Thursday, 4 June 2015

[Today] Youth must know link between smoking, disease

World No Tobacco Day came and went on May 31. It would be tragic if its message is summarily dismissed or forgotten as we carry on with daily life, as the statistics tell an incriminating story.
Smoking is the single most preventable cause of death in the world, with an estimated 5.4 million lives lost yearly. In the last century, tobacco use led to 100 million deaths; this century, one billion people will die.
Singapore’s National Health Surveillance Survey 2013 showed that the rate of adult smoking prevalence stabilised at 13.3 per cent from 13.6 per cent in 2007. Initiatives to prevent youth initiation resulted in a notable decrease in smoking prevalence in the 18-to-29 age group: From 17.2 per cent in 2007 to 12.7 per cent in 2013.
Past studies such as the National Health Survey 2010 have established that 75 per cent of smokers start before their 21st birthday. Besides initiation in schools, National Service is often cited as a period when youths pick up the habit.
To grow their markets, manufacturers must find new customers for the addiction they are peddling. To keep the business lucrative, consumers who die or quit must be replaced.
Of the more than 5,000 chemical components in cigarette smoke, hundreds are harmful to us. Arsenic has been linked with cancer of the bladder, liver, lung and skin. Benzene can cause leukaemia. Butadiene may cause blood cancer. Cadmium is linked with kidney and prostate cancer.
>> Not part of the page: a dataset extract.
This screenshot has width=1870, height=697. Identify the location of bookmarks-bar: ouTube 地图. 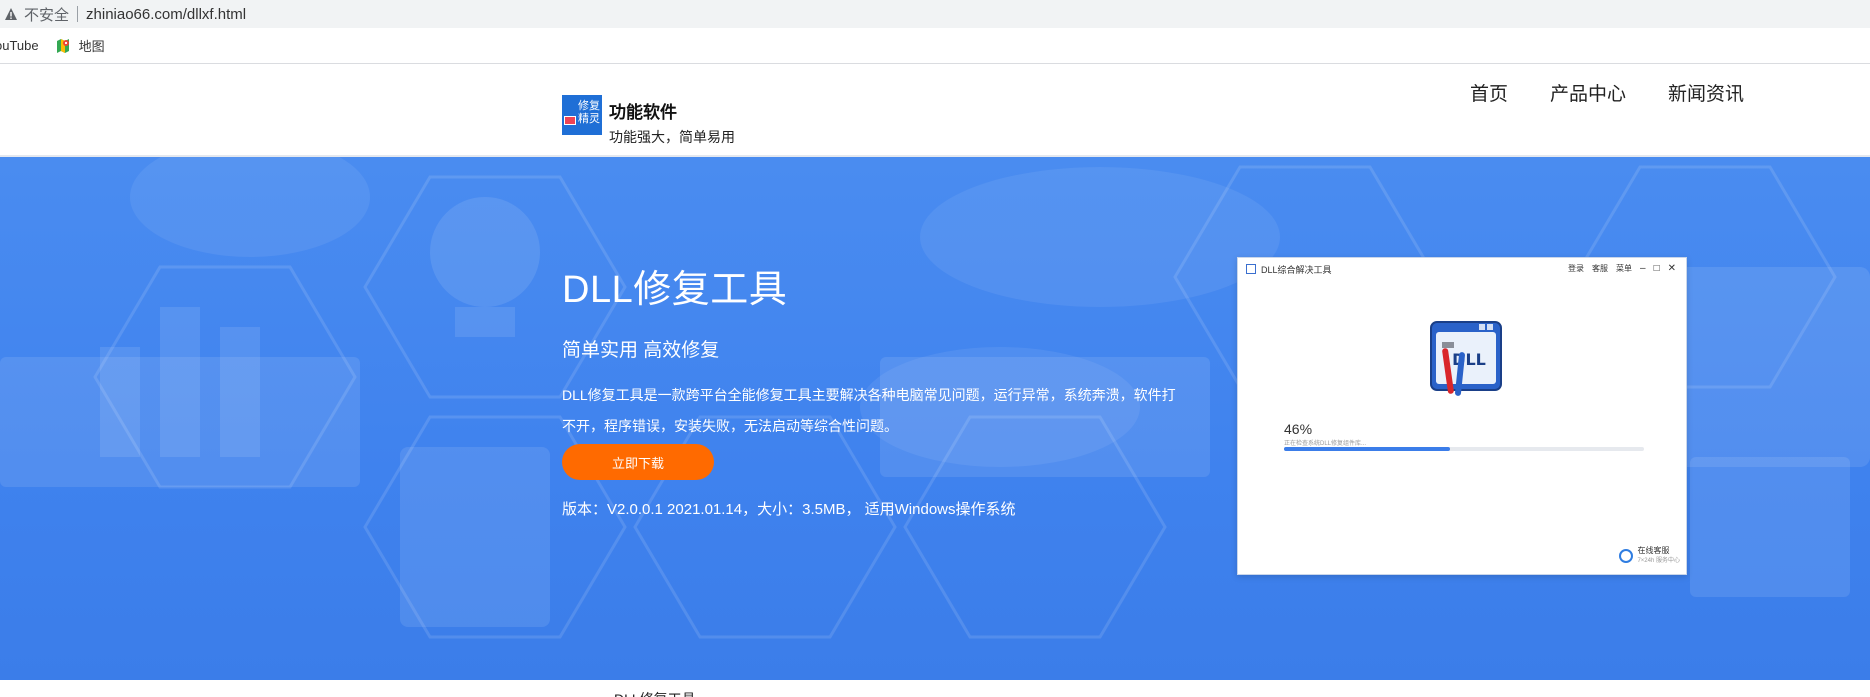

Chromium VI is associated with nose cancer and nasal sinuses. Formaldehyde causes leukaemia and cancer in respiratory tissues. Polonium-210 can cause cancer in animals. Tar leaves a brown residue on our lungs.
Also, carbon monoxide is transferred to our bloodstream after inhalation. Nicotine may raise blood pressure and heart rate, and narrow the arteries. Tobacco consumption can also increase our risk of cancer of the throat, mouth, cervix and pancreas.
As kicking this addictive habit is an onerous task, we must discourage initiation of our young from the upper primary to lower secondary levels through anti-smoking programmes.
School programmes from the upper secondary to tertiary level can include cessation programmes to assist smokers in quitting. Pupils must be taught about the relationship between smoking and heart disease, stroke, lung cancer and other chronic lung diseases.
World No Tobacco Day may be behind us for another year, but its message must be embedded in our young for them to repel peer pressure as well as the tobacco industry’s aggressive strategies. For those who have started smoking, there are a myriad of reasons to quit.